Dirinya kembali menangis, mengingat entah sampai kapan akan terjebak di dalam sini. Hingga suara pintu terbuka menghentikan tangisnya dan merunduk takut ketika Maya yang datang.

"Suara tangis mu itu mengganggu!." Sentaknya, membuat Dava semakin takut.

"M-maaf."

"Maaf, maaf. Awas saja jika masih saja menangis, Tante tidak segan-segan untuk menghukummu." Setelah mengatakan itu, Maya pergi membanting pintu sampai menimbulkan suara keras yang membuat Dava terlonjak kaget.

"Dava harus gimana, maafin Dava kak Rendi." Dava terisak pelan berusaha agar tidak ada suara tangisnya yang keluar.

Tadi malam Dava memberanikan diri untuk keluar kamar, dan ternyata didepan kamarnya itu dijaga oleh dua orang yang pastinya suruhan Maya.

"Dasar perempuan tua, Dava benci." Gumamnya dengan mengelap jejak air matanya dengan lengan bajunya.

"Tante Maya khawatir banget Dava rebut perusahaan kakek. Padahal Dava nggak mau itu, Dava udah nemuin kebahagiaan dan keluarga Dava sendiri, Dava nggak butuh harta itu."

"Kenapa tante nggak minta pelan-pelan sama Dava kalo mau itu, kan jadinya nggak seribet ini. Dava bisa aja bilang ke kakek kalo Dava nggak mau jadi apalah itu.

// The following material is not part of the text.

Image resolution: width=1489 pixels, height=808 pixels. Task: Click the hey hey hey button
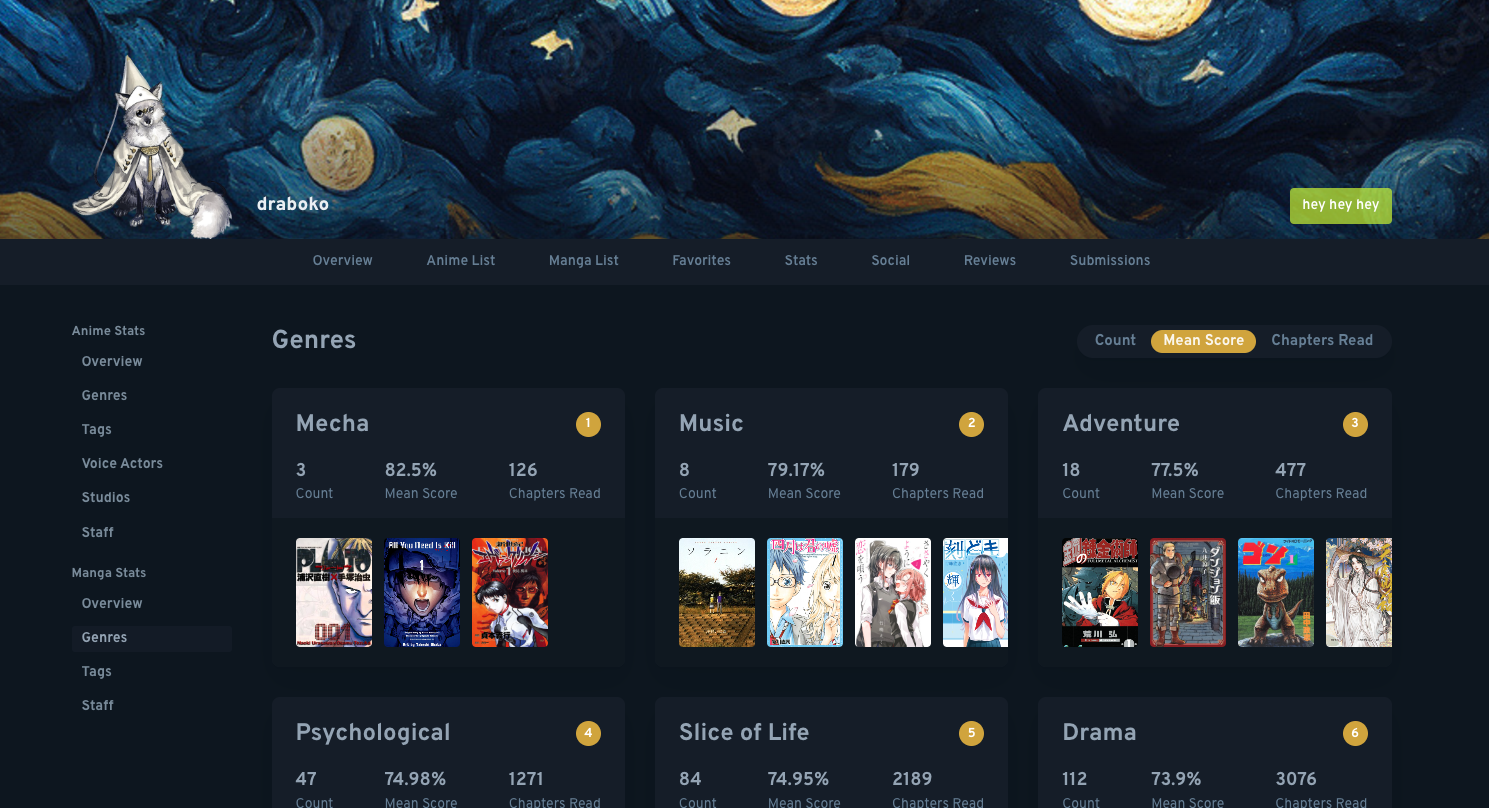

Tante yang bodoh apa Dava yang pinter?." Ujar Dava lagi pada heningnya pagi, bahkan masih sangat pagi, tidak ada yang menyahuti, hanya ada dirinya sendiri disana yang sudah membaringkan lagi tubuhnya, kantuk menyerangnya lagi hingga tidak sadar Dava sudah jatuh dalam mimpinya.

Pemikiran Dava ada benarnya, jika Maya meminta dengan baik-baik dan langsung menceritakan tidak setujunya dengan Dava yang akan jadi pewaris itu pada tuan Wijaya, mungkin hal ini tidak terjadi. Semuanya akan baik-baik saja dan tidak banyak melibatkan beberapa pihak.

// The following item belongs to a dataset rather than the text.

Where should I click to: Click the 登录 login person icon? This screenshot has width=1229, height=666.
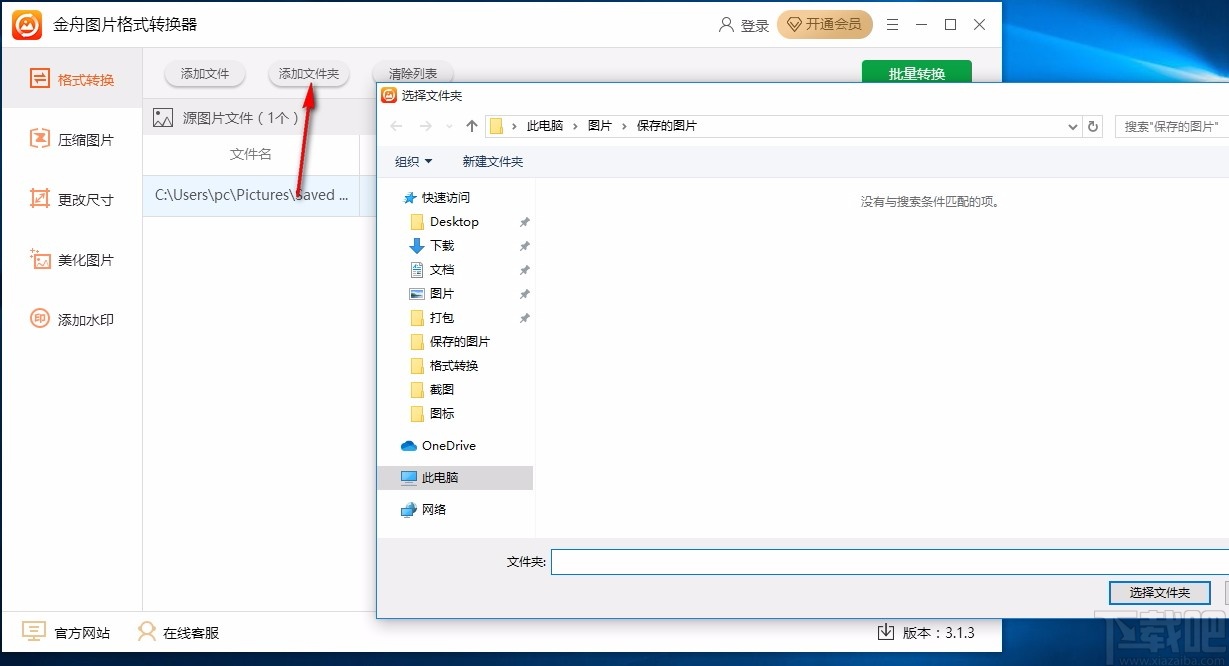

Terdiam beberapa lama membuat matanya kembali mengantuk, ia baringkan tubuh lelahnya hingga dengan menatap langit-langit kamar, Dava ingin semoga ini segera berakhir. Dava ingin hidup normal, tanpa adanya pihak yang menolak kehadiran nya.

.

Rasanya baru seperti beberapa menit saja bagi Dava merasakan nyenyaknya tidur, namun guncangan ditubuhnya membuat ia mau tidak mau membuka matanya.

"Bangun! Kau tidak tau ini sudah jam berapa?. Ck pemalas." Tutur Ejas dengan nada sinisnya.

"Dava nggak bisa tidur tadi malem, Dava masih ngantuk kak." Ejas yang mendengarnya hanya memutar bola matanya malas.

"Cepat mandi!." Tanpa perasaan Ejas menarik tangan Dava hingga anak itu terhuyung jatuh karena tidak siap akan tindakan Ejas yang mendadak.

Ejas kembali menarik Dava dengan kasar, yang diperlukan seperti itu hanya bisa mengerucutkan bibirnya kesal.

"Jahat banget sih, Dava kan masih bisa jalan. Kak Ejas nggak perlu kasar kayak gitu." Dengan berani Dava mengatakan itu membuat Ejas akan melayangkan tamparan yang refleks Dava menutup matanya dengan tangan melindungi wajahnya, namun tamparan Ejas tertahan, pemuda itu menurunkan kembali tangannya ketika ingat jika ia tidak boleh menyakiti Dava secara langsung.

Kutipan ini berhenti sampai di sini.